Manger des fruits oléagineux réduit le risque des sifflements et des allergies (OR de 0,46).
La consommation de margarine, en revanche, augmente le risque à la fois des sifflements (OR de 2,19) et de la rhinite allergique (OR de 2,10).
Ces résultats concordent avec ceux des études épidémiologiques antérieures sur l'effet protecteur des agrumes, des pommes et des tomates contre la rhinite allergique et l'asthme.
Cependant, un effet protecteur du raisin n'avait pas été rapporté jusqu'ici.
Les auteurs attribuent au contenu antioxydant de la diète méditerranéenne son effet protecteur contre l'allergie.
La peau du raisin noir.
On sait que les extraits de la peau du raisin noir contiennent une combinaison de polyphénols à la fois bioflavonoïdes (quercétine, catéchines, flavonols et proanthocyanidines) et non bioflavonoïdes (dérivés des acides cinnamique et benzoïque).
Les proanthocyanidines sont antioxydantes, avec une activité anti-inflammatoire, qui provient de la lutte contre les radicaux libres, la peroxydation des lipides et de l'inhibition de la formation des cytokines inflammatoires.
«Il est possible que l'effet bénéfique des raisins contre l'allergie soit dû à l'action antioxydantes de leur contenu phénolique, qui a été démontré (inhibition de la NO-synthase par le resvératrol) .»
La margarine, pour sa part, est riche en acides gras oméga 6, tels que l'acide linoléique, dont le métabolisme conduit à la formation d'acide arachidonique, puis de prostaglandine E (pro-inflammatoire).

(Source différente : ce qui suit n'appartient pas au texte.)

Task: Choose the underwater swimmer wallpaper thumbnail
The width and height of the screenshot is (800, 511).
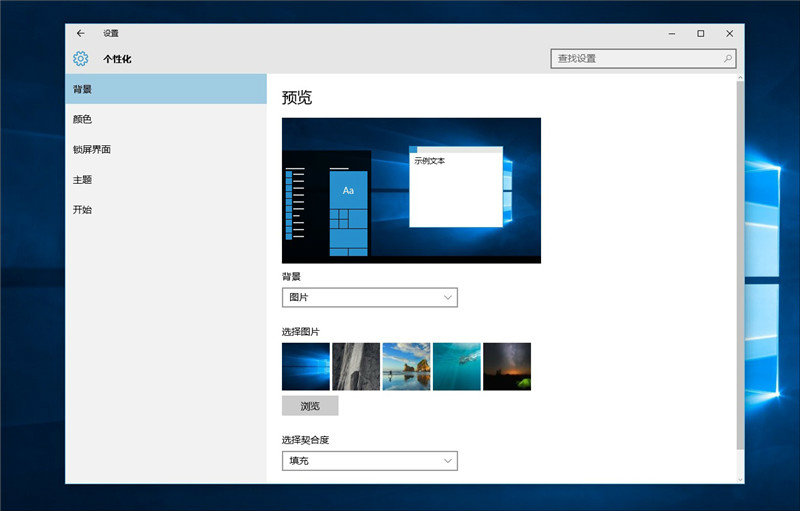Action: [x=456, y=366]
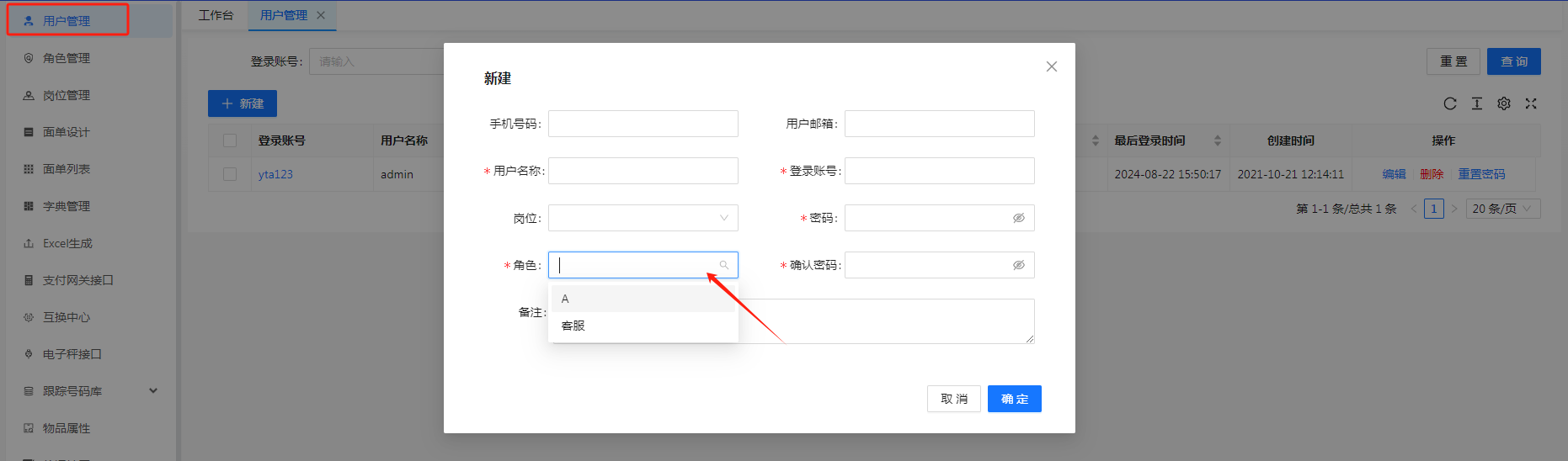Check the select-all checkbox in the table header
Screen dimensions: 1568x461
(230, 140)
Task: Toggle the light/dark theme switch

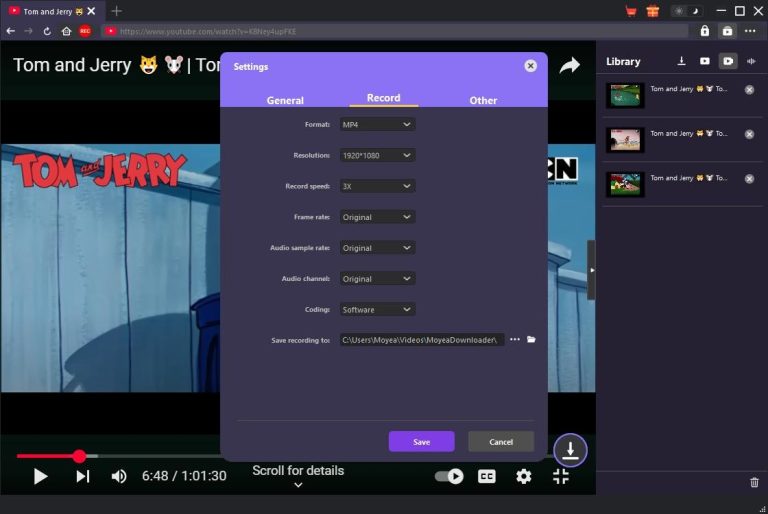Action: click(686, 11)
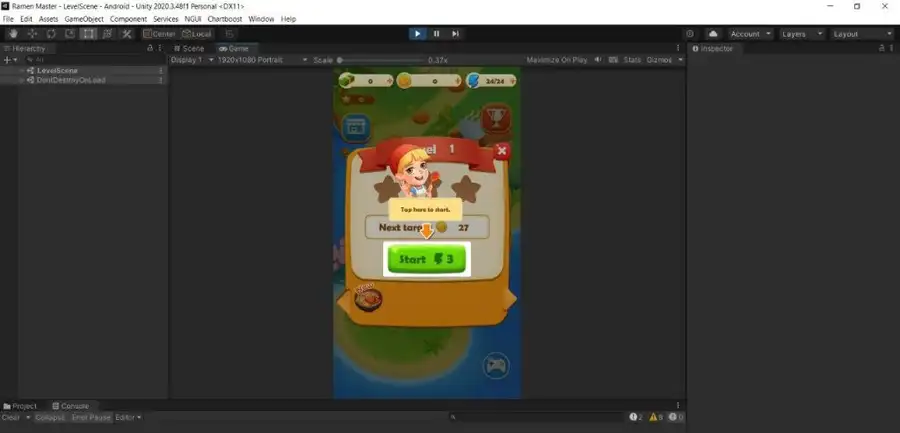The image size is (900, 433).
Task: Open the custom editor tools icon
Action: click(x=127, y=34)
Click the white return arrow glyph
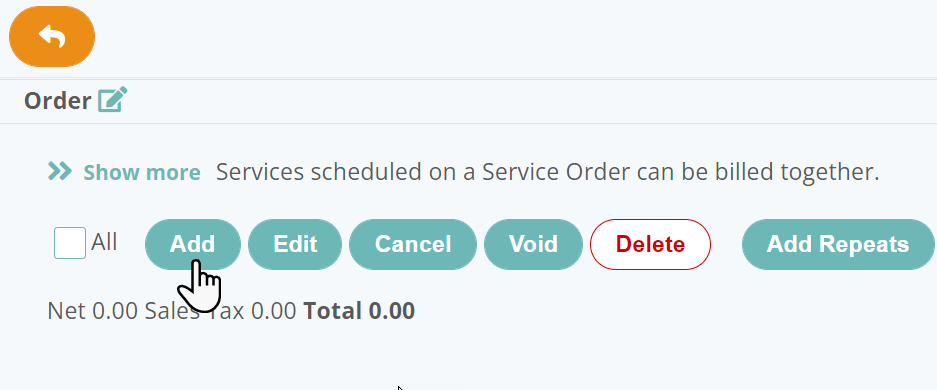Screen dimensions: 937x390 pos(52,36)

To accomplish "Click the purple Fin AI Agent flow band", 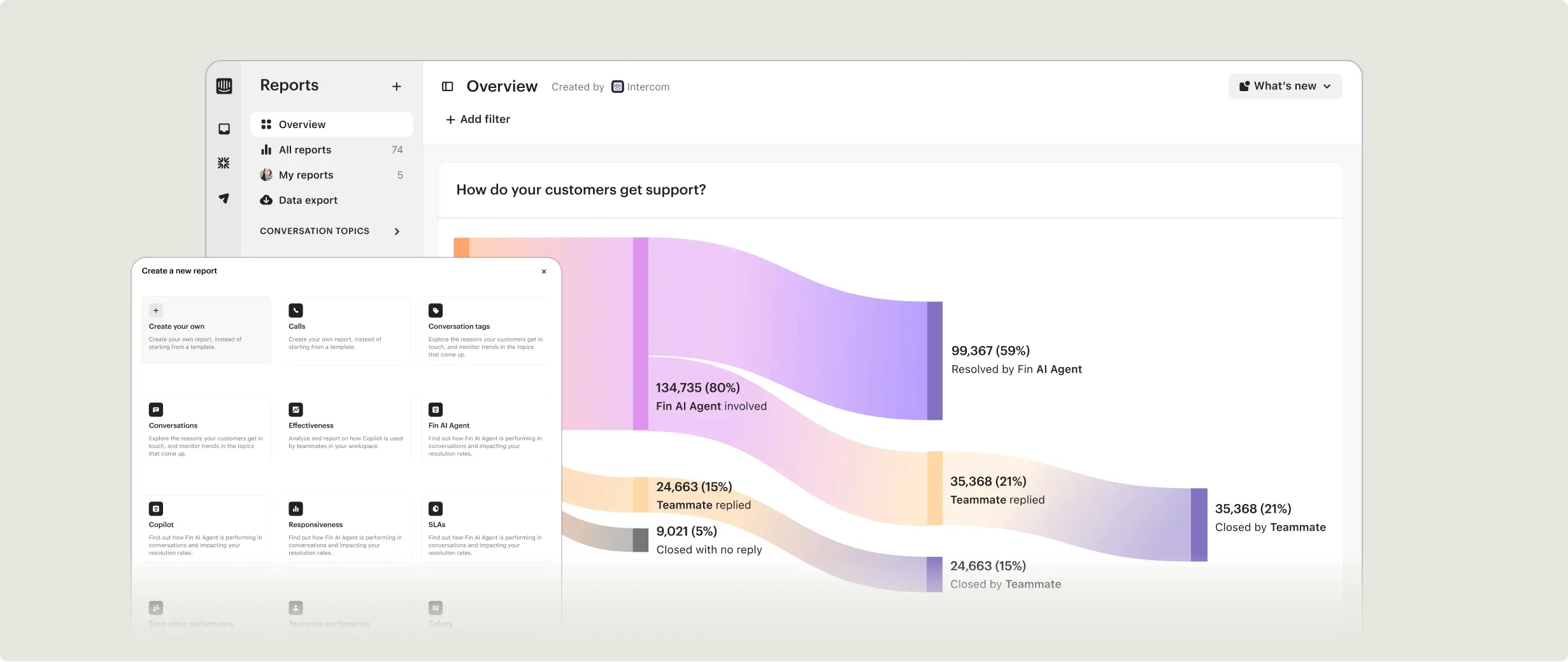I will [x=796, y=319].
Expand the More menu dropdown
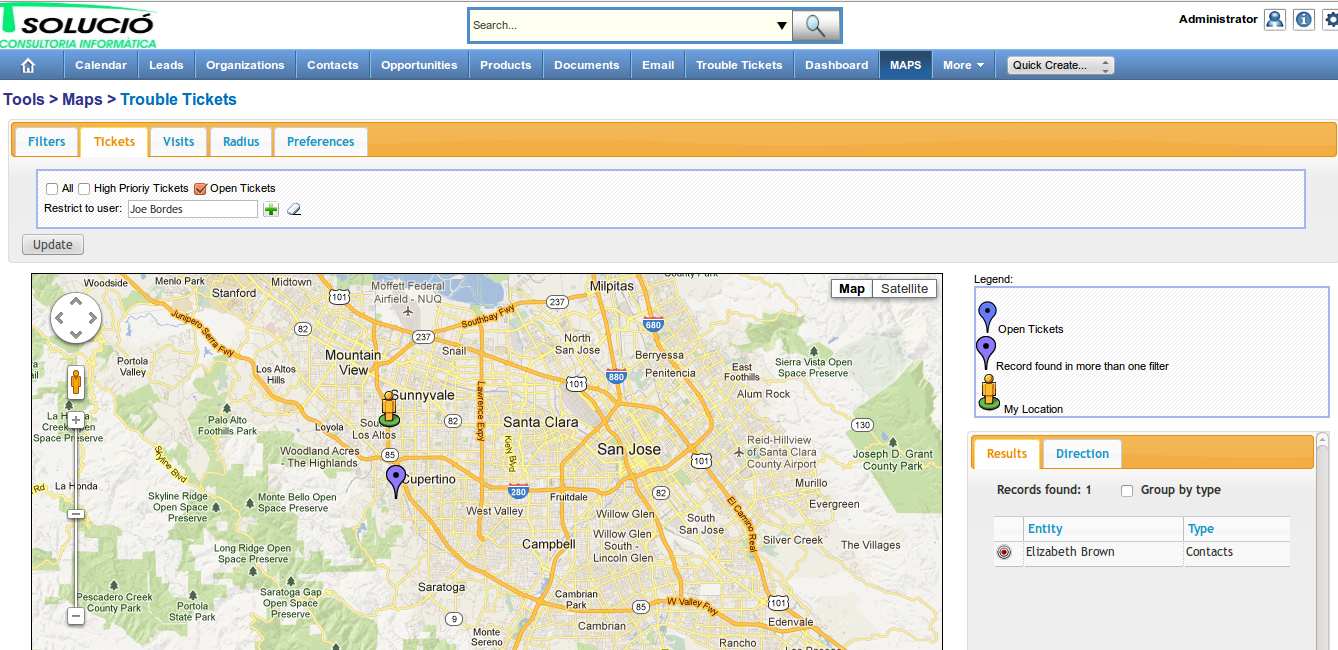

Les bronches en développement pendant l'enfance seraient particulièrement vulnérables au stress oxydatif, postulent les auteurs. Un statut insuffisant en antioxydants au cours de périodes critiques peut produire des dommages des voies aériennes et une réduction de la compliance bronchique. Ce qui donne une explication de l'effet protecteur par les fruits et des légumes que l'on a observé.
Leda Chatzi et coll. « Thorax », édition en ligne avancée.